Indeed. That’s exactly how I feel about it, too. My heart rejoices when he says he wants to try to play a few holes because it means he’s feeling a little better, even if just for an hour or two. I haven’t been forthcoming with this information because I assume that people will think, “If he’s well enough to play golf then why is she making such a big deal about all of this chemo business?” But golf or not, it is a big deal and thanks to Nana for snapping me out of it.

I will assume that if you are tired of reading about cancer, you will not be visiting this blog for a while, and that if you are here reading, you are interested in knowing what is going on with us. I can’t stop writing it, and while we know that life goes on around cancer, it doesn’t stop it from being.

Round 5, we’re in the middle of it. He’s not feeling well yet, but he did manage a round of golf. It’s cathartic for his mind and makes him feel like he’s doing something productive for his body. The goal in the 48 hours after chemo is to flush out the poison with fluids and sweating. He sweats plenty while simply sleeping, but when he feels well enough to get up and move around, he likes to sweat in the sunshine while doing something. He woke up truly hungry today and he went to his office, but only after, “Where’s my Zofran, woman?” Can you see how crazy this is? He feels okay one hour and bad the next, he doesn’t need the anti-nausea meds for half a day some days and but he might need it before he gets out of bed the next. Roller.Coaster. Anyway, we are both back at our respective offices today, reclaiming normal. He has another nine days of medicine to take before this cycle moves into the rest phase and we relax into the fun week.

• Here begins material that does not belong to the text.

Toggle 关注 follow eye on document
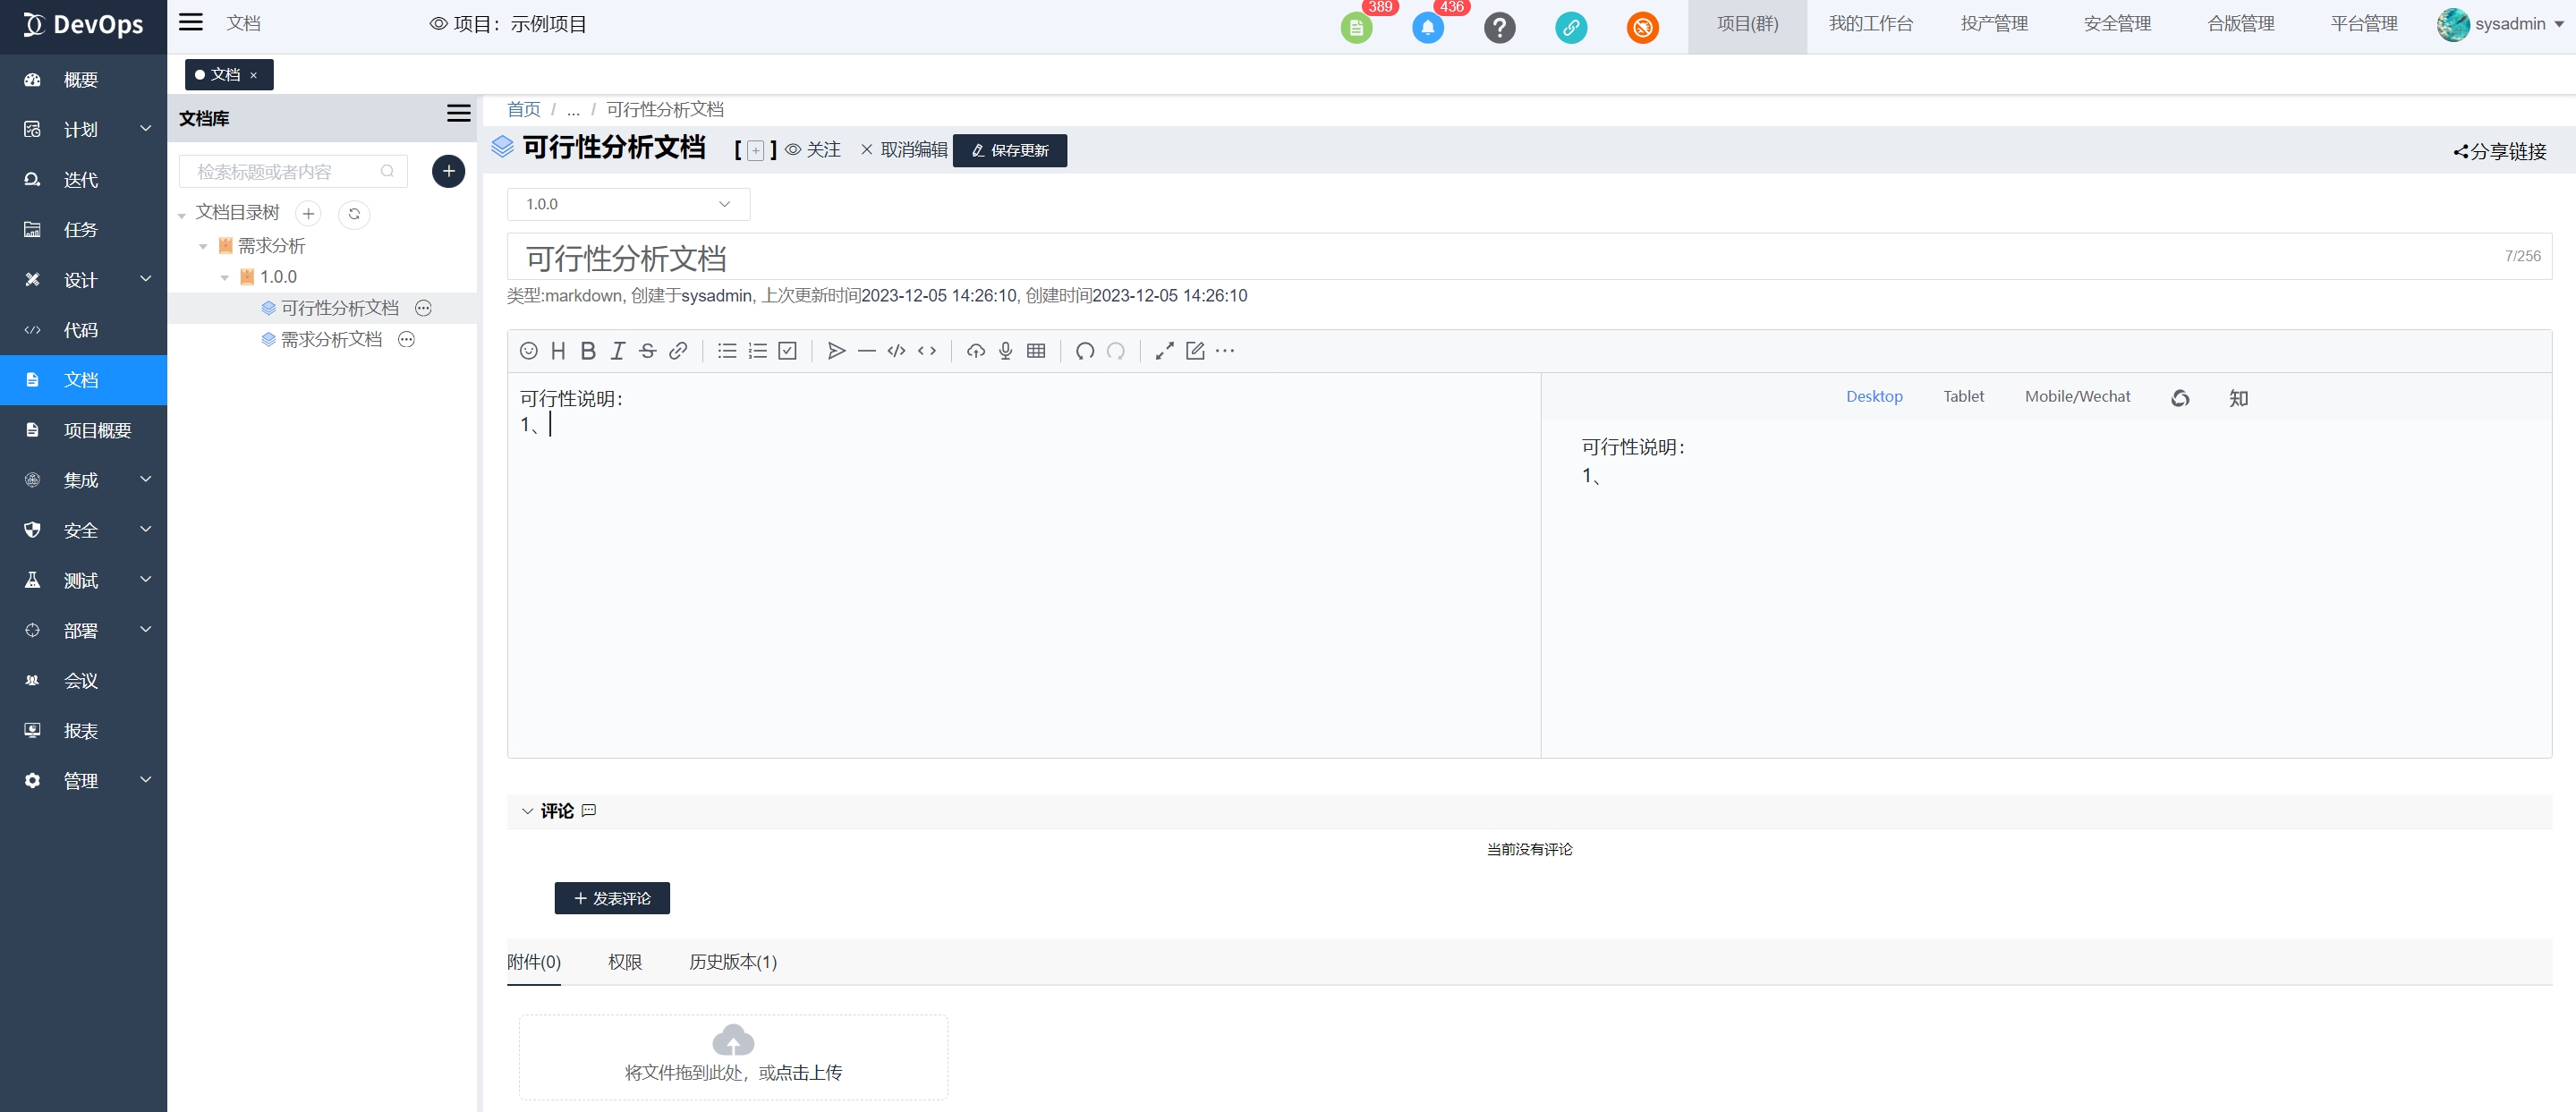 tap(813, 150)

Though the 4th of July wouldn’t have been our first choice for chemo week, it was nice to have a day off in the middle of it. The kids soaked him up. They usually go four or five days of barely seeing him during chemo week (because he goes to bed so early) and they miss him terribly. Our day off yesterday gave them time to play with him during the hours when he was feeling well, and play they did. Together and apart, they were all over him all morning – Barbies and trains and babies and games, until he cried Uncle and I herded them out to the pool for a while. This morning Luke woke up and immediately told him, “Daddy! Play!” When he had to leave him alone with his trains to get ready for work, Luke came running into the kitchen to tell me, “Mama, Daddy work!” It’s as if even the littlest one recognizes the good of him going back to the office after a few days of feeling bad.